Copy out the data below. Keep every word as it is.

---- Provided data

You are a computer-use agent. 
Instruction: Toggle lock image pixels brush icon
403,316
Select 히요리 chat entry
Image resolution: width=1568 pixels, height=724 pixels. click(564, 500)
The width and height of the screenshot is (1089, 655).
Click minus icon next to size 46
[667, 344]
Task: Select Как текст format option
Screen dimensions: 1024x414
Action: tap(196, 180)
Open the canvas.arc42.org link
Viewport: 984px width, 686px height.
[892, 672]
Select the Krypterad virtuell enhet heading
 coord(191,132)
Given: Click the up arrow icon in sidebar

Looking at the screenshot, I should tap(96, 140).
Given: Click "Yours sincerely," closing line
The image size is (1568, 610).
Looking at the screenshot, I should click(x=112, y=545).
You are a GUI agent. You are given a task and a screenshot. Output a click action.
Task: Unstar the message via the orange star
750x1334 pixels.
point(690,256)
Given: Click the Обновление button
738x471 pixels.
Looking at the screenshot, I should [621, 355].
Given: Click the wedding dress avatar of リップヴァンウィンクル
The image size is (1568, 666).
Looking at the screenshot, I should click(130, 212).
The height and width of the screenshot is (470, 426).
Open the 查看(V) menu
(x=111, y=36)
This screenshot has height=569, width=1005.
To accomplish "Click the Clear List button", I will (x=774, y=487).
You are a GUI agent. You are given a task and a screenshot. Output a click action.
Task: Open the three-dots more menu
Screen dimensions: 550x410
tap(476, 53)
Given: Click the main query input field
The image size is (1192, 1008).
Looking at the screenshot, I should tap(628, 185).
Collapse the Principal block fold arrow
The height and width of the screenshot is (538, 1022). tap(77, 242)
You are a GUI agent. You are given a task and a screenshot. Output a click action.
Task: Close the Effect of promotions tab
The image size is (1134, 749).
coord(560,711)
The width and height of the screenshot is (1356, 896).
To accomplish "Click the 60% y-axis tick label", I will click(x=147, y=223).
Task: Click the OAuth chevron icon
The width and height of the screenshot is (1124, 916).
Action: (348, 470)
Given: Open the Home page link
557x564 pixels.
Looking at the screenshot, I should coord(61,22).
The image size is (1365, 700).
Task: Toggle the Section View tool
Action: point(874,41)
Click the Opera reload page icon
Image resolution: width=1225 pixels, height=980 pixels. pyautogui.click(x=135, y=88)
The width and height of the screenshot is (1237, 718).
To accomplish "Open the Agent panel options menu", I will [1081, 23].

--------

## Final answer
You are a computer-use agent. 
Instruction: Toggle lock image pixels brush icon
403,316
Select 히요리 chat entry
Image resolution: width=1568 pixels, height=724 pixels. click(564, 500)
The width and height of the screenshot is (1089, 655).
Click minus icon next to size 46
[667, 344]
Task: Select Как текст format option
Screen dimensions: 1024x414
Action: tap(196, 180)
Open the canvas.arc42.org link
Viewport: 984px width, 686px height.
[892, 672]
Select the Krypterad virtuell enhet heading
 coord(191,132)
Given: Click the up arrow icon in sidebar

Looking at the screenshot, I should tap(96, 140).
Given: Click "Yours sincerely," closing line
The image size is (1568, 610).
Looking at the screenshot, I should click(x=112, y=545).
You are a GUI agent. You are given a task and a screenshot. Output a click action.
Task: Unstar the message via the orange star
750x1334 pixels.
point(690,256)
Given: Click the Обновление button
738x471 pixels.
Looking at the screenshot, I should [621, 355].
Given: Click the wedding dress avatar of リップヴァンウィンクル
The image size is (1568, 666).
Looking at the screenshot, I should click(130, 212).
The height and width of the screenshot is (470, 426).
Open the 查看(V) menu
(x=111, y=36)
This screenshot has height=569, width=1005.
To accomplish "Click the Clear List button", I will (x=774, y=487).
You are a GUI agent. You are given a task and a screenshot. Output a click action.
Task: Open the three-dots more menu
Screen dimensions: 550x410
tap(476, 53)
Given: Click the main query input field
The image size is (1192, 1008).
Looking at the screenshot, I should tap(628, 185).
Collapse the Principal block fold arrow
The height and width of the screenshot is (538, 1022). tap(77, 242)
You are a GUI agent. You are given a task and a screenshot. Output a click action.
Task: Close the Effect of promotions tab
The image size is (1134, 749).
coord(560,711)
The width and height of the screenshot is (1356, 896).
To accomplish "Click the 60% y-axis tick label", I will click(x=147, y=223).
Task: Click the OAuth chevron icon
The width and height of the screenshot is (1124, 916).
Action: (348, 470)
Given: Open the Home page link
557x564 pixels.
Looking at the screenshot, I should coord(61,22).
The image size is (1365, 700).
Task: Toggle the Section View tool
Action: point(874,41)
Click the Opera reload page icon
Image resolution: width=1225 pixels, height=980 pixels. pyautogui.click(x=135, y=88)
The width and height of the screenshot is (1237, 718).
To accomplish "Open the Agent panel options menu", I will [1081, 23].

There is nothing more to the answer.